» **EXERCISE REQUIREMENTS**:
Print the lines below verbatim, starting at the line containing "Click the 新建场景 button" and running through the end of the records, inclusive.

[Begin]

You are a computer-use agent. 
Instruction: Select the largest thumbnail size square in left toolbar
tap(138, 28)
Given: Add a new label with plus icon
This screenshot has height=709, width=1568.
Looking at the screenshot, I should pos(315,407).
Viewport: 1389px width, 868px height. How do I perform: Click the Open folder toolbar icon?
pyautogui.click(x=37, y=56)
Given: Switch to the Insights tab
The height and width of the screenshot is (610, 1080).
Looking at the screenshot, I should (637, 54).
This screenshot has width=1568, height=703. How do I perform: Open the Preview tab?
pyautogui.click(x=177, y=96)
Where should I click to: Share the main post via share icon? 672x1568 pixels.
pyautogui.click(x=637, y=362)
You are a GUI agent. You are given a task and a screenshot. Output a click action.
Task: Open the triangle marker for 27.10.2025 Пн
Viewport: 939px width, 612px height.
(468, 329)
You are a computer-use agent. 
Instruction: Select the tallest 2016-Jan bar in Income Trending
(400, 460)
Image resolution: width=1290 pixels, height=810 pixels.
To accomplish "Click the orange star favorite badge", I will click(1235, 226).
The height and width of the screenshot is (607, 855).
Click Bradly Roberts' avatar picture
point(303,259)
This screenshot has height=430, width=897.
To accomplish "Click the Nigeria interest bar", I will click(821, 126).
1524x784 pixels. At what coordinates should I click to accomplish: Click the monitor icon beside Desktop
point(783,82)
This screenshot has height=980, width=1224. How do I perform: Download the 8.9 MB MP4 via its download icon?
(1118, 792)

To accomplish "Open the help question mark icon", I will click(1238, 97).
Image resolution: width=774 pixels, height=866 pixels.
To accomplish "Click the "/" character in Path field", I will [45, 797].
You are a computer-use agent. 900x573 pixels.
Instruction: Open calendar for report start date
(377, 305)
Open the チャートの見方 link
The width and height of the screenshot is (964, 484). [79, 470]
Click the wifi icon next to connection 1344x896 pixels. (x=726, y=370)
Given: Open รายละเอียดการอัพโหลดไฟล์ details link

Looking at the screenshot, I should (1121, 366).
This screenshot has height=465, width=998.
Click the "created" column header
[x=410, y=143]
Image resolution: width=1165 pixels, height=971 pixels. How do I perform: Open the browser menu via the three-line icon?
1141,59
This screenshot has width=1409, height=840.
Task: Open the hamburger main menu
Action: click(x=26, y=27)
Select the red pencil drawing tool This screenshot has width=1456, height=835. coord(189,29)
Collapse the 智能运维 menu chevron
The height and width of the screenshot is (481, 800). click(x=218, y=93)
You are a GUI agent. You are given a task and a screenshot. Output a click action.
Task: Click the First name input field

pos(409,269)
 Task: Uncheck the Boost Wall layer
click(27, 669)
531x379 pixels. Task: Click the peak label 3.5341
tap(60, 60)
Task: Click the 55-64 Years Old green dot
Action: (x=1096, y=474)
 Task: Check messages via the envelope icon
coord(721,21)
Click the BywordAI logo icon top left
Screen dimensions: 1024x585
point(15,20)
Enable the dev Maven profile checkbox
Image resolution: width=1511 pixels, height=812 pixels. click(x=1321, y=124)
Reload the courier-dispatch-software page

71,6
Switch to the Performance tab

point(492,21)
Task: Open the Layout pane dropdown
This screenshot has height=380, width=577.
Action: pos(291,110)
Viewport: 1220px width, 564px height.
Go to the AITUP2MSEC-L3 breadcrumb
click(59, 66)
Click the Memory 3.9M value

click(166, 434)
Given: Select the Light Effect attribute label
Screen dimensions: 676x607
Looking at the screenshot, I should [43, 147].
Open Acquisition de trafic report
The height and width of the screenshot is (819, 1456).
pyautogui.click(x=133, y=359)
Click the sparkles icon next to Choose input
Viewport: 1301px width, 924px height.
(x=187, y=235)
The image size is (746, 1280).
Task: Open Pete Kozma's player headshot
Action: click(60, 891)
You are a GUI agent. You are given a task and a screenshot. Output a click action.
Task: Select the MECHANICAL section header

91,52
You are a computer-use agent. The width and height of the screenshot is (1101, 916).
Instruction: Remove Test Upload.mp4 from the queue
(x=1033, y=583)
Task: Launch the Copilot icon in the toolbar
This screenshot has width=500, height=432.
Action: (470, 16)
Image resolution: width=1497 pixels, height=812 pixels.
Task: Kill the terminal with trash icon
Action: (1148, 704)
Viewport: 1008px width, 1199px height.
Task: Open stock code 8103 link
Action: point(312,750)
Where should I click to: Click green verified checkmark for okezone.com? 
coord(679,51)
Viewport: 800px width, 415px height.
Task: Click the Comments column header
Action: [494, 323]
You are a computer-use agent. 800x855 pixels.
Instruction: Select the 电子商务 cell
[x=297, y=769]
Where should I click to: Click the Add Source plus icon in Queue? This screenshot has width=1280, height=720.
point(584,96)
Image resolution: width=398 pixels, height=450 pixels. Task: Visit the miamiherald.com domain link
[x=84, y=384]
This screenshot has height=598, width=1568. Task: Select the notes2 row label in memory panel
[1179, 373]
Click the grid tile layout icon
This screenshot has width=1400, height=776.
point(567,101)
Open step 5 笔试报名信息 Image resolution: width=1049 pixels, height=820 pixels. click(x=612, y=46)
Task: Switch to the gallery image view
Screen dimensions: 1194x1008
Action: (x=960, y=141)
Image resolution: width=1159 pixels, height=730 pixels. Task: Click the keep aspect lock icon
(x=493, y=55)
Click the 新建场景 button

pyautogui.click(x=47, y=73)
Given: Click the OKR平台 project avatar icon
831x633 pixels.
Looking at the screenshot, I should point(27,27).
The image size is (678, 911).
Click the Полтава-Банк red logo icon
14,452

[End]

» **SOLVED EXERCISE**:
Click the 新建场景 button

pyautogui.click(x=47, y=73)
Given: Click the OKR平台 project avatar icon
831x633 pixels.
Looking at the screenshot, I should point(27,27).
The image size is (678, 911).
Click the Полтава-Банк red logo icon
14,452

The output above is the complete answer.